The input grid will contain `N` strings with `M` characters each - either `'0'` or `'1'`, with `'0'` meaning an empty cell and `'1'` meaning an occupied cell. Each of these strings corresponds to a row in the grid.

### Solution

This is another classic task, which can be solved efficiently using dynamic programming. The robot always starts at the bottom left cell. We need to figure out the parameters of the sub-problems. It is quite obvious that this can be the row and column of the cell to reach.

Once we compute this answer for the top row and right-most column we will have the answer to the whole task. Now, let’s figure out the recursive relation between a problem and its sub-problems.

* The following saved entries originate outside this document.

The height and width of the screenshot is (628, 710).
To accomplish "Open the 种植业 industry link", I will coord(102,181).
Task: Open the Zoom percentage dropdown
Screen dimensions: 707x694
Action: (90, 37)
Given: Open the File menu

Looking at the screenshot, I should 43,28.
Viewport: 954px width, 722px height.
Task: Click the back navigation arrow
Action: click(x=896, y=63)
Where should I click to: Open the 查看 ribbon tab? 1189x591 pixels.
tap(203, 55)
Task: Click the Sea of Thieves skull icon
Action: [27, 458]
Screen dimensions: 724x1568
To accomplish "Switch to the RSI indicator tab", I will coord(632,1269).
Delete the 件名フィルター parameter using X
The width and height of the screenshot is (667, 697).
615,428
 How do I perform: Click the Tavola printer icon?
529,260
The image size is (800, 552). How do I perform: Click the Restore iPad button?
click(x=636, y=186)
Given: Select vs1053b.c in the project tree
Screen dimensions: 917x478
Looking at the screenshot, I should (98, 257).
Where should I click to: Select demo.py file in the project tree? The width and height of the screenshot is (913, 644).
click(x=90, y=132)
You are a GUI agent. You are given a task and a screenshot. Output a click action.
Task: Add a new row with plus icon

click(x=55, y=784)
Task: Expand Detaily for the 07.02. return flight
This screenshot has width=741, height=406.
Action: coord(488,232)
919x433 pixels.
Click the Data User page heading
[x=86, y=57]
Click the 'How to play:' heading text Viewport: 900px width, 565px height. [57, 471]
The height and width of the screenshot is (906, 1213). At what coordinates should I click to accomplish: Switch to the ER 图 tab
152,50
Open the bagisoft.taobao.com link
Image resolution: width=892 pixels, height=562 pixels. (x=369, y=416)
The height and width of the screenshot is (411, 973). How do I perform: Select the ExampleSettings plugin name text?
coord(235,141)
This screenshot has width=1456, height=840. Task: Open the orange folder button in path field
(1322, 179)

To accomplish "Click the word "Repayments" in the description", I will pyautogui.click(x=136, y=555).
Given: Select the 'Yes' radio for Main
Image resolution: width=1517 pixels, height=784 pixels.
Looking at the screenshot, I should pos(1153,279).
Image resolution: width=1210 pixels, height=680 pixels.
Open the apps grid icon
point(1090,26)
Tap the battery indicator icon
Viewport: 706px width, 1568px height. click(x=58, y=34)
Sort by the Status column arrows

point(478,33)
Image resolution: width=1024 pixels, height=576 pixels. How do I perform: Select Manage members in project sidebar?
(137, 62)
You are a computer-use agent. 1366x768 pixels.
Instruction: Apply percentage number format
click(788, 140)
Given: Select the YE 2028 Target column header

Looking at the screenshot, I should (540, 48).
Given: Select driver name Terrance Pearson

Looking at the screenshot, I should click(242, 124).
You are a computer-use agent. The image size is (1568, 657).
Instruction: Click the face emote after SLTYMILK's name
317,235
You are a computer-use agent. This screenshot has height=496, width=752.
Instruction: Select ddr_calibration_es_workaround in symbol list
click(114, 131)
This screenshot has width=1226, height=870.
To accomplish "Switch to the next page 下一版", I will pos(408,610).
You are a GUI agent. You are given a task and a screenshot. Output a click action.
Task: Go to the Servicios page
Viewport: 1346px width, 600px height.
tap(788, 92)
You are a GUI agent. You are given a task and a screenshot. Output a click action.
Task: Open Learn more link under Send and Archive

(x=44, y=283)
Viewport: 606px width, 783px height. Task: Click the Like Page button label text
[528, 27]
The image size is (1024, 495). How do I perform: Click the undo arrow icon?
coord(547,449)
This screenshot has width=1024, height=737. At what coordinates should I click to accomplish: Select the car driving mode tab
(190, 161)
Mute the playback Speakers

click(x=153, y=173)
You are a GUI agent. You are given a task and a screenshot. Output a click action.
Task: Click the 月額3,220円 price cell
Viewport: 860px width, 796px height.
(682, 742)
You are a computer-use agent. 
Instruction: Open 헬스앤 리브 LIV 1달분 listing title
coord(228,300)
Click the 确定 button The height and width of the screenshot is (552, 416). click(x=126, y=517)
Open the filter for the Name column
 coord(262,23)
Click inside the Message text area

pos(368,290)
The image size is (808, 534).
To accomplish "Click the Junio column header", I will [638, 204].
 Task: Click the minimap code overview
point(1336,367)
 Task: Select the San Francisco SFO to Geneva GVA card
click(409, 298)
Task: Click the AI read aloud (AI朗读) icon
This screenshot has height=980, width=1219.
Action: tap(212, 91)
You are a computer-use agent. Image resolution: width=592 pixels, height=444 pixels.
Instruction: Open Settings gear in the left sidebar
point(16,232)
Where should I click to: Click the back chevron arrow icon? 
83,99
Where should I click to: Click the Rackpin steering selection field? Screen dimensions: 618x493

Once a robot is in a given cell `(x, y)`, there are two other cells, which it could have come from: `(x-1, y)` and `(x, y-1)`. Here we assume that the rows are numbered in increasing order from bottom to top and the columns are numbered in increasing order from left to right. Of course, we need to mention that for some cells there is only one cells from which the robot could have come. And for the start cell of the robot there are no cells from which it could have come there. For simplicity’s sake let’s assume below that there are two cells that lead to each cell. We will have to handle the edge cases in our implementation.

The above means that for each cell `(x, y)` there will be two types of paths that lead to it: the ones that pass through `(x-1, y)` and the ones that pass through `(x, y-1)`.

These two sets of paths have an empty intersection. So we can easily say that the answer for `(x, y)` can be computed the following way:

``````F(x, y) = F(x-1, y) + F(x, y-1)
``````

The base case for our task is the number of paths that lead to the starting cell of the robot. Obviously, the answer for it is 1.

There is one more detail to mention. For the cells, which are occupied `F(x, y) = 0` because there are no paths leading to them, it’s impossible to get to these cells.

As mentioned already in this section the solution could use one of the two techniques to compute the answers: bottom-up or top-down. If using bottom-up it will be easy to compute the answers row by row because each cell only needs one value from the row below it and one value from the same row. This would allow us to save on memory if that’s needed. For our particular task where the maximum size of the board is 512x512 storing the whole board in memory is not such a big issue.

We could also implement a top-down solution, which recursively computes the values it needs on demand and stores the computed result for each cell in memory so it can be reused.

The time complexity of the described solutions is `O(N*M)` because for each cell we will compute the answer only once.